Will the company be doing any falsework,

scaffold or other structure designed or used to provide support or means of access during work?

Will the company be doing any construction, erection, maintenance, demolition or dismantling of any bridge, dam, canal, road, railway, runway,

sewer or water reticulation system?

Will the company be doing any work that include the moving of earth, clearing of land, the making of excavation, piling, or any similar civil

engineering structure or type of work?

Will the company be doing any building, steel or reinforced concrete structure (not being a building), railway line or siding, bridge, waterworks, reservoir, pipe or pipeline, cable, sewer, sewage works, fixed vessels, road, drainage works, earthworks, dam, wall, mast, tower, tower crane, bulk mixing plant, pylon, surface and underground tanks, earth retaining

structure?

Will the company be altering any natural feature

or any other similar structure?

 

 

 

If any of the above questions is answered YES, applicability is established. All participants to the project must conform to the provisions of the CR.

 

Construction Management

 

Client v Contractor Obligations:

 

 

 

 

 

When a Principal Contractor appoints a Sub Contractor he assumes the responsibilities of the Client in respect of those Contractors appointed by him.

 

Occupational Health and Safety Act

 

In the event that Contractors (i.e. a company contracted to do work but does not fall within the ambit of the definition “construction work”), conducts work on an Employer’s site, the provisions of OHSA and other relevant regulations will apply.

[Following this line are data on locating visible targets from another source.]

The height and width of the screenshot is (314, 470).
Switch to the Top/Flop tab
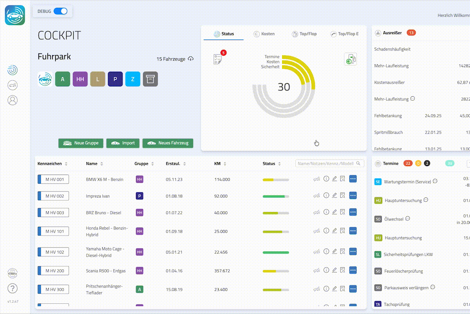pyautogui.click(x=304, y=34)
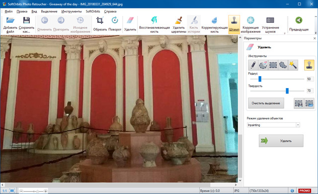318x194 pixels.
Task: Click the Поворот rotate tool
Action: [115, 24]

In terms of Section 37(2) of the OHSA, an Employer will assume liability of any action taken by any person conducting work on his site, regardless of whether he/she is a “contractor employee” or not, unless, the parties have specifically agreed in writing to the arrangements and procedures between them to ensure compliance by the Contractor with the provisions of the OHSA and its regulations. This agreement is usually referred to as a Section 37(2) agreement.

 

It is assumed that the provisions of a Section 37(2) agreement will exempt Employers of any liability, if a contractor employee is involved in an incident on site, however, Employers must ensure that the agreement is worded in such a way that the specific scope of work and authority to conduct specific work, as well as the arrangements regarding equipment, procedures and/or other precautionary measures to be taken whilst performing the work are clear.

Accordingly, a duty of care still exists on the Employer to ensure that the Contractor Company brought on site is able to comply to the provisions of the OHSA and its regulations. As such, it is advised that Contractor Companies are categories according to the type of work that they will be conducting and that minimum requirements are set out for each of these categories in accordance with the risk associated with the work to be conducted.

As a minimum, however, the Employer should retain the following documentation:

 

  • A certificate of Good Standing issued by the Compensation Commissioner;

 

  • A signed copy of the Section 37(2) agreement;

 

  • A register of all Contractor Employees including proof of induction for such employees.